First up today, Meklit Hadero whose sound seems to be one part Joni Mitchell and another part Nina Simone. Meklit is a true modern global artist: born in Ethiopia, raised in US and nurtured for the last several years in San Francisco’s richly diverse arts scene. Add in a warm and luminous singing voice and lyrical songwriting that moves from the starkly personal to the poetically metaphoric, and you have her entrancing debut full-length recording, “On a Day Like This…”, to be released by Porto Franco Records on April 20th, 2010.
Meklit Hadero “Abbay Mado”On A Day Like This…
Singer and songwriter Razia Said’s nomadic life has led her to many places; Africa to France, Italy, Ibiza, Bali and New York City. Despite these wanderings (and perhaps because of them), home has always been on her mind and her latest release shows it to be in her heart and soul as well, with a sound that remains inexorably tied to Madagascar, the land of her birth. Her musical explorations have also been wide ranging, and over the years Razia has experimented with French chanson, rock, jazz and even smooth, Sade-style R&B. Like many musical nomads, it was not the travels that released the talent, but rather the sense of her home the helped her unearth her true talents and on her new album, show her as one of Africa’s most promising talents.
With the album Zebu Nation, Razia has created an inspiring collection of songs that draw deeply on the music she heard growing up in the town of Antalaha in northeastern Madagascar. And this song in particular resonated with me as one with more than local appeal.
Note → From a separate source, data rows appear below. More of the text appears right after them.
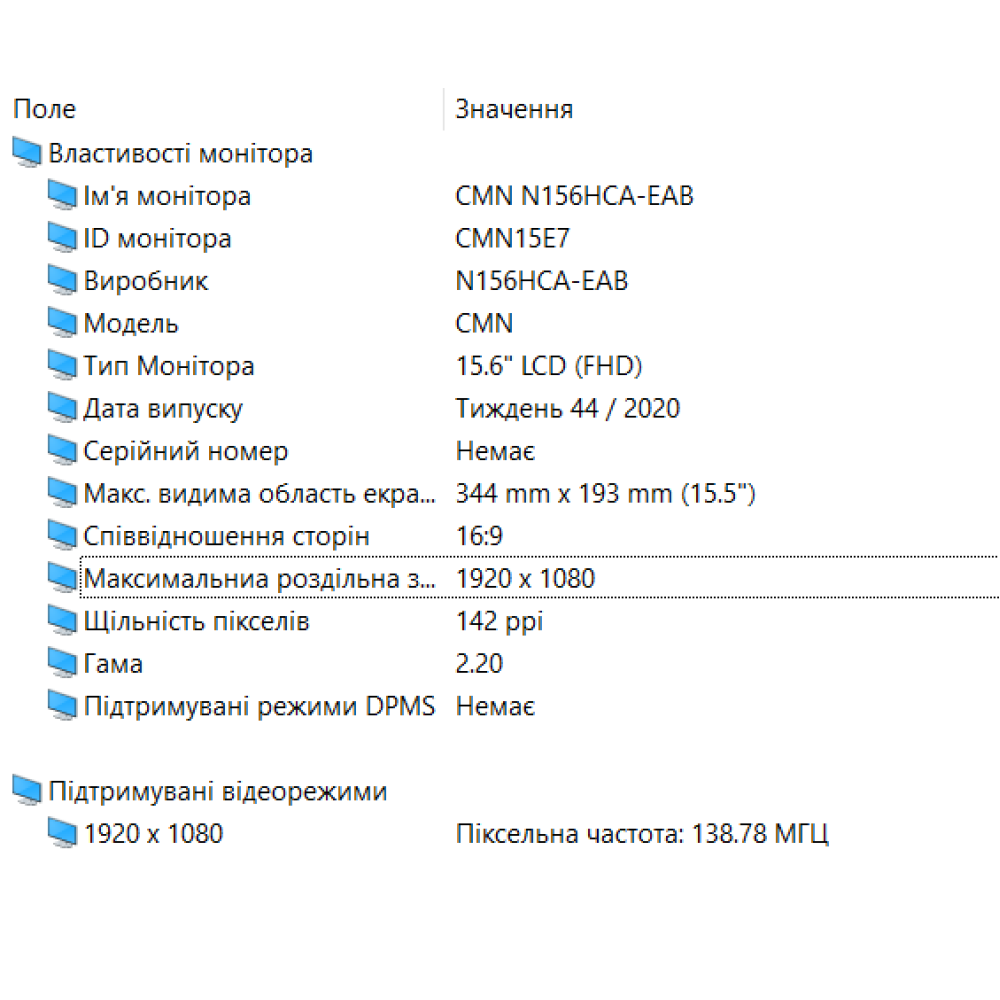Click the Тиждень 44 / 2020 value

coord(567,409)
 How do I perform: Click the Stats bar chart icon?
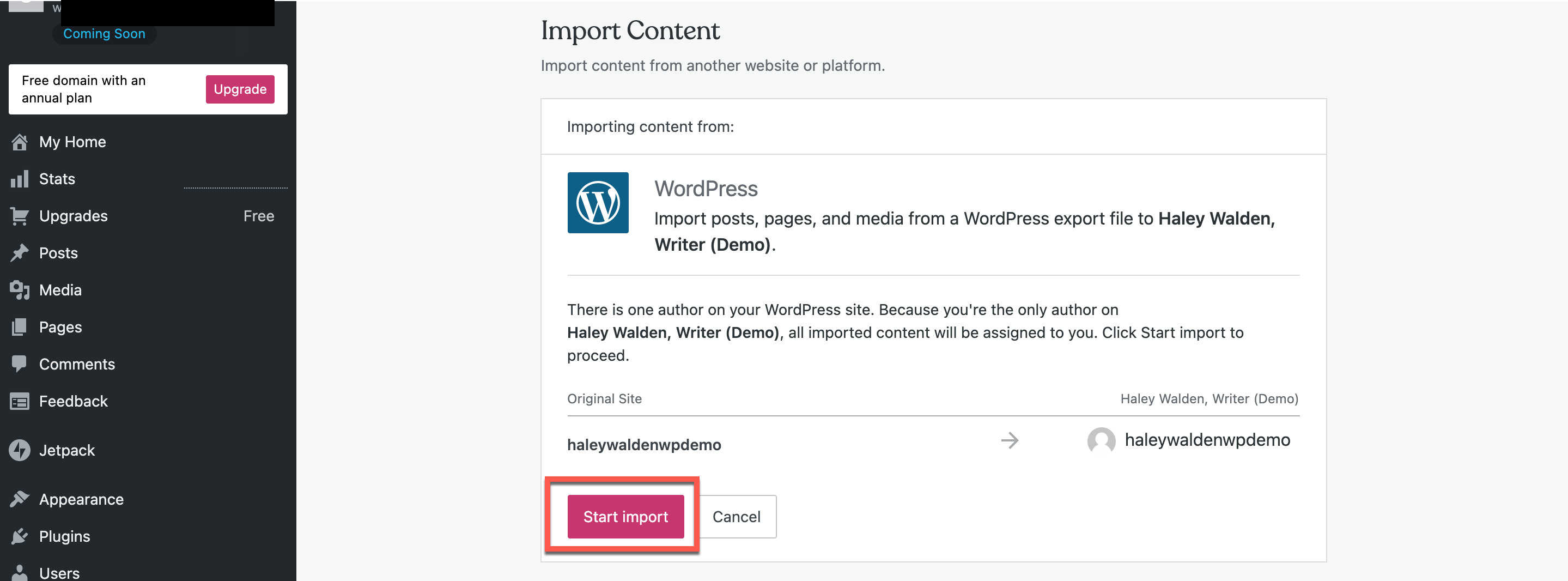click(20, 179)
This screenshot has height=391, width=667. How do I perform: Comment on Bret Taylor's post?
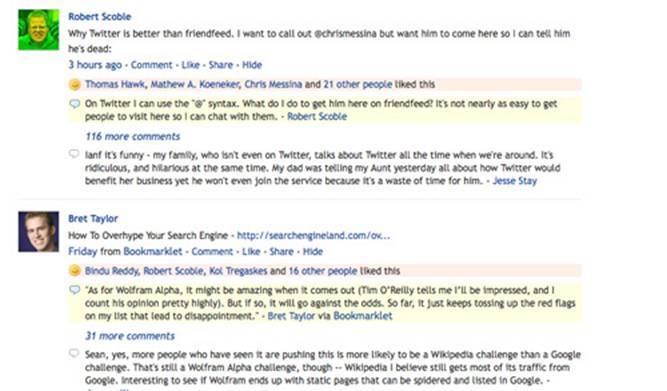coord(212,251)
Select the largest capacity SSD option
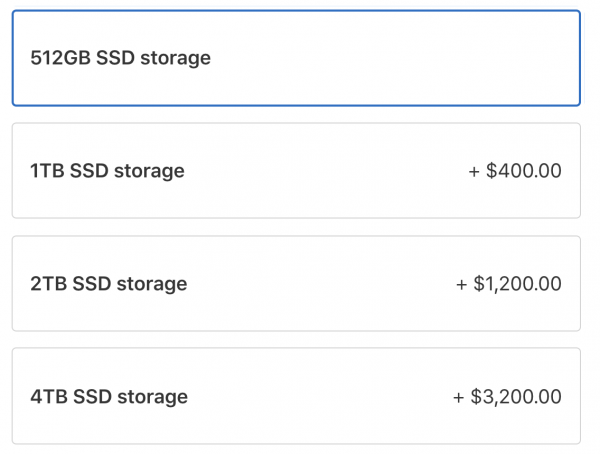The height and width of the screenshot is (454, 600). pyautogui.click(x=296, y=396)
Hopefully you’ll dig it as much as I did.
Razia “Slash and Burn” Zebu Nation
“Barbes, somewhere on the outer edges of Africa, is actually right at the foot of the Sacre Coeur in Paris. A neighborhood of couscous and chicken, of smoke-filled bars where dominoes click on tabletops, of dish antennas transmitting floods of Middle Eastern music through televisions.”
Such is the setting for a group that was founded in 1995 by Algerian-born, Youcef Boukella, bassist and composer for the group. The full reality of their music is far deeper than that though, as they skillfully weave the sounds and stories of the North-African musical idiom in its many permutations as well as the vibes of more than a few other styles.Orchestra National de Barbs’s latest release showcases this fact to fine degree. Songs range from the folklorish to the futuristic without sounding contrived or untrue. And on the one that I played for you all today you can hear all of this on display as the group really finds the pocket with this cut.
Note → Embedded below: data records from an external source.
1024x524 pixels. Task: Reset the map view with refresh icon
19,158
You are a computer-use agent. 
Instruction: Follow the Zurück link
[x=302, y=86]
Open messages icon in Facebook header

Orchestra National de Barbs “Chkoun?” Rendez-vous Barbs
Last up for the day is Los Rakas, a Panamanian duo that has been called the Latin “Outcast” for their fine forrays with expiramental approaches to crafting a Latin sound that is laced withHip Hop, Reggae and Dancehall and tied together with Spanish and English lyricism. These cats create songs that snap necks to head nodding beats and leave your body amped for more. Now residing in Oakland, Los Rakas (DunDun and Rico AKA Filthy Rich) tag team the mic with a tenacity reminiscent of Old School veterans in the Hip Hop game, and the energy and passion of the newer cats on the scene. Can’t wait to hear more from them.PS…don’t sleep onUproot Andy, whose sound is awesome and skills will soon be in high demand!